Does Your Social Media Presence Set a Good Example?
I love teenagers and for the most part I can look past their quirks. They can be self-centered and silly and focused on the wrong things. They aren't always appropriate and they often are reactionary. But I love them anyway because they also can be sweet and kind and fun!
But the one thing that always makes me sad and a little at a loss as to what to do is when I see them fighting battles via Facebook or other social media and calling out someone through that means. Rather than deal with conflict face to face, they will take to their keyboard or keypad on their phone to type or text meanness. And all that does is escalate the situation, get others in the midst of it, and make themselves look bad.
From time to time I've had to deal with this in our ministry. I've had to gently remind teens of the way to handle conflicts. Some have listened, but many have not. And because they aren't my children there really isn't anything more I can do.
The thing that makes me especially sad though is when I see adults, who should be setting an example, doing the same thing. There have been so many times when I've seen adults posting messages on Facebook, tearing someone apart or indirectly sending "a message" to someone in their life they are upset with, or ranting and raving about some hot topic. Many times I'll see comments made on public sights where they have ripped into someone with a different opinion by calling them names. And I'm never sure why they think it's okay to do that.
It's sad and it's extremely immature and how can we expect anything more from our teens when this is the example we are setting for them? How can we be surprised at things like bullying or any kind of evil behavior when we've created a culture of say whatever you want on social media to whomever you want? We are teaching our children by example that it's okay to blast someone just for having a different opinion.

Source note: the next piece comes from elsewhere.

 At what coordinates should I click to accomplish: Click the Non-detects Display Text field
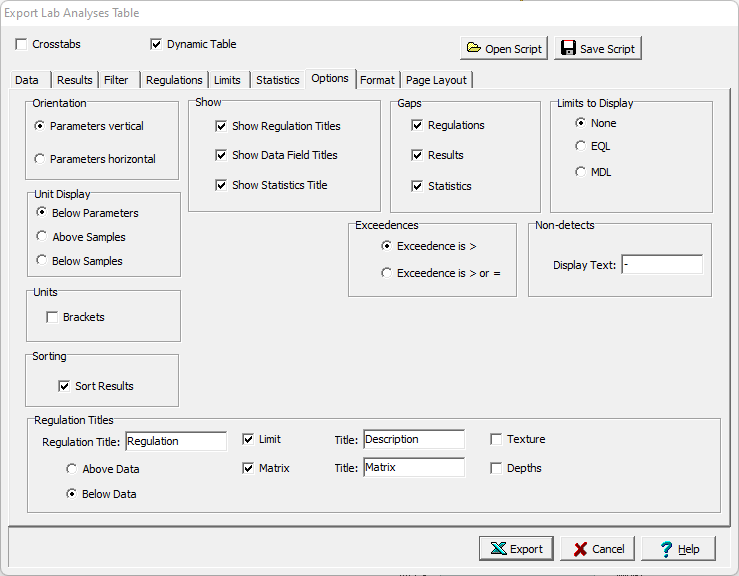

We are teaching them that if someone thinks differently they are a moron, idiot, stupid or whatever other word I've seen substituted. We are not teaching them how to handle disagreements and we are not teaching them how God wants us to deal with these things.
Those who call themselves Christians are without excuse. If we say we love God and follow Him then we better be following what His word says about relationships and communication and conflict.
Matthew 18:2-6 (NLT) ~
Jesus called a little child to him and put the child among them. Then he said, “I tell you the truth, unless you turn from your sins and become like little children, you will never get into the Kingdom of Heaven. So anyone who becomes as humble as this little child is the greatest in the Kingdom of Heaven.
“And anyone who welcomes a little child like this on my behalf is welcoming me.But if you cause one of these little ones who trusts in me to fall into sin, it would be better for you to have a large millstone tied around your neck and be drowned in the depths of the sea."
As adults, we are setting the example for our children, whether they are ours or not. We better take these words of Christ seriously and start thinking about the example we set both in our every day life and our social media presence. They are watching and reading and learning how to figure out relationships based on what they see us do. Let's point them in the right direction!